Should std::wstring be avoided, for portability?

Should std::wstring be avoided, for portability?

Peter Wang

Member #23

April 2000

The font addon doesn't handle decomposed characters, nor right-to-left scripts, etc. It's pretty basic.

To find the beginning of a "character" you'd need to classify codepoints into its category, which is essentially done with a big if-then-else for different ranges. I think you'd generate it from this file but I haven't done it myself. More likely you find some existing library.

Karadoc ~~

Member #2,749

September 2002

Hmm.

Well if Allegro isn't going to be able to print those kinds of characters anyway, then I guess there's no hurry for me to support them in my text box. Ultimately I'd like for all this stuff to work properly, but I don't want to spend too long on this given that I don't intend to use non-ascii characters anyway.
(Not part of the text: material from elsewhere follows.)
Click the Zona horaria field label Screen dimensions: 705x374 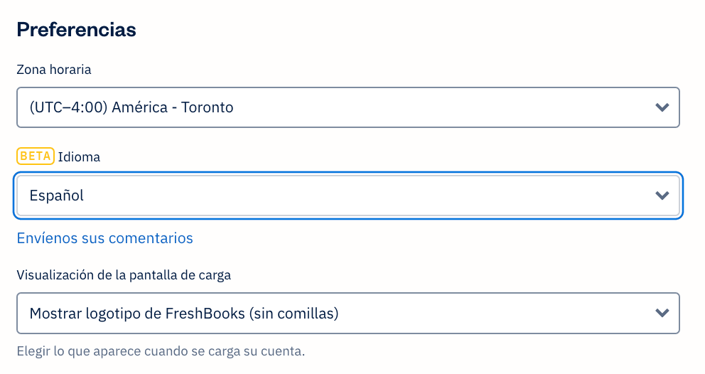pyautogui.click(x=54, y=70)
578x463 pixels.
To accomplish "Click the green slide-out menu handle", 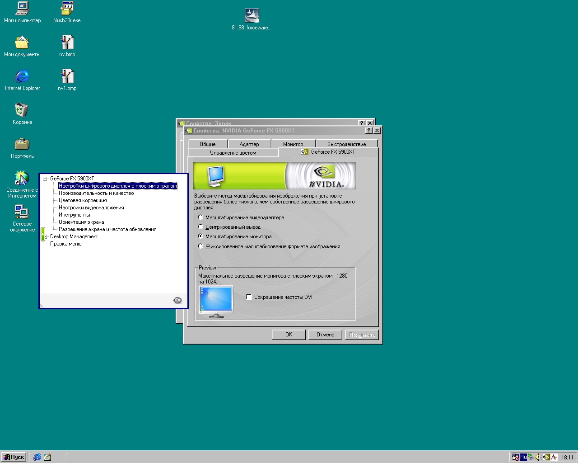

For the time being, I think I'll just make placeholder functions for 'next character' and 'previous character', and have those functions simply look for the first unit of the code-point. (I don't yet know how to do that either, but I assume there's some particular set of bits which signal which unit is the first unit; and I'm pretty sure al_draw_text will have that!)

Thanks for the info.

-----------

Raidho36

Member #14,628

October 2012

In UTF-8, most significant bit of leading byte is always 1, and trailing bytes have it always 0. The amount of 1-s in a row in MSB determine how many exactly bytes are trailing it, so you could read the first byte and jump to the next character right away. But, if you need to find previous characters, you're pretty much stuck with going through every byte, counting leading bytes.

I'm not exactly sure, but IIRC, Allegro's string handling functions do that.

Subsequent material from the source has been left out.